Exercise inputs Block Start
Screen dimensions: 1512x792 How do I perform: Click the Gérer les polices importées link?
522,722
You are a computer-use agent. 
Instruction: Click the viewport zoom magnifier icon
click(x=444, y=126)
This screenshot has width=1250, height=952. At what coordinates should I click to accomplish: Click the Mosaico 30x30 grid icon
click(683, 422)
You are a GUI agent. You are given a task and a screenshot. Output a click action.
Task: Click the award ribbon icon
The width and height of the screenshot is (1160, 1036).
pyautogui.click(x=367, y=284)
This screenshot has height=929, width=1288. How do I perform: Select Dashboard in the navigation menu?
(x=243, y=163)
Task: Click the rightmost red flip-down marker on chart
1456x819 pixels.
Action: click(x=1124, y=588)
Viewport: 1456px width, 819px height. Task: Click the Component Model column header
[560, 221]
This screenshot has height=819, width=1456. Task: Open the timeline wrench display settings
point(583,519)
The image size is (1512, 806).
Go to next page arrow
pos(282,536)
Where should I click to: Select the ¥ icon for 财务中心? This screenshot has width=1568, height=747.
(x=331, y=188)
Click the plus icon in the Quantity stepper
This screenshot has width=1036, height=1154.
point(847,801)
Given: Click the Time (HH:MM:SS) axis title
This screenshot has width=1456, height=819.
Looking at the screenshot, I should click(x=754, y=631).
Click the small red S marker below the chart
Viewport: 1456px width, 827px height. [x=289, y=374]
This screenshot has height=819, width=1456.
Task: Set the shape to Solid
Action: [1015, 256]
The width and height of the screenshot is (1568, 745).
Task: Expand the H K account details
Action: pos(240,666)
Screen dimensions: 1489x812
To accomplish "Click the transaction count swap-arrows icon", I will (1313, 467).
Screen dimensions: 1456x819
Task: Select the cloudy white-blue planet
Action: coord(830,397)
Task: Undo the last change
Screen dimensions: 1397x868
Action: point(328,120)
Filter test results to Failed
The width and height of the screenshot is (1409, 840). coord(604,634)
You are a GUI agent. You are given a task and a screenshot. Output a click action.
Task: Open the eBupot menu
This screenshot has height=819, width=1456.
Exercise inputs Block End
Exercise goal »
What is needed is a faithful transcription of every entry.

Result »
Screen dimensions: 1512x792 How do I perform: Click the Gérer les polices importées link?
522,722
You are a computer-use agent. 
Instruction: Click the viewport zoom magnifier icon
click(x=444, y=126)
This screenshot has width=1250, height=952. At what coordinates should I click to accomplish: Click the Mosaico 30x30 grid icon
click(683, 422)
You are a GUI agent. You are given a task and a screenshot. Output a click action.
Task: Click the award ribbon icon
The width and height of the screenshot is (1160, 1036).
pyautogui.click(x=367, y=284)
This screenshot has height=929, width=1288. How do I perform: Select Dashboard in the navigation menu?
(x=243, y=163)
Task: Click the rightmost red flip-down marker on chart
1456x819 pixels.
Action: click(x=1124, y=588)
Viewport: 1456px width, 819px height. Task: Click the Component Model column header
[560, 221]
This screenshot has height=819, width=1456. Task: Open the timeline wrench display settings
point(583,519)
The image size is (1512, 806).
Go to next page arrow
pos(282,536)
Where should I click to: Select the ¥ icon for 财务中心? This screenshot has width=1568, height=747.
(x=331, y=188)
Click the plus icon in the Quantity stepper
This screenshot has width=1036, height=1154.
point(847,801)
Given: Click the Time (HH:MM:SS) axis title
This screenshot has width=1456, height=819.
Looking at the screenshot, I should click(x=754, y=631).
Click the small red S marker below the chart
Viewport: 1456px width, 827px height. [x=289, y=374]
This screenshot has height=819, width=1456.
Task: Set the shape to Solid
Action: [1015, 256]
The width and height of the screenshot is (1568, 745).
Task: Expand the H K account details
Action: pos(240,666)
Screen dimensions: 1489x812
To accomplish "Click the transaction count swap-arrows icon", I will (1313, 467).
Screen dimensions: 1456x819
Task: Select the cloudy white-blue planet
Action: coord(830,397)
Task: Undo the last change
Screen dimensions: 1397x868
Action: point(328,120)
Filter test results to Failed
The width and height of the screenshot is (1409, 840). coord(604,634)
You are a GUI agent. You are given a task and a screenshot. Output a click action.
Task: Open the eBupot menu
This screenshot has height=819, width=1456.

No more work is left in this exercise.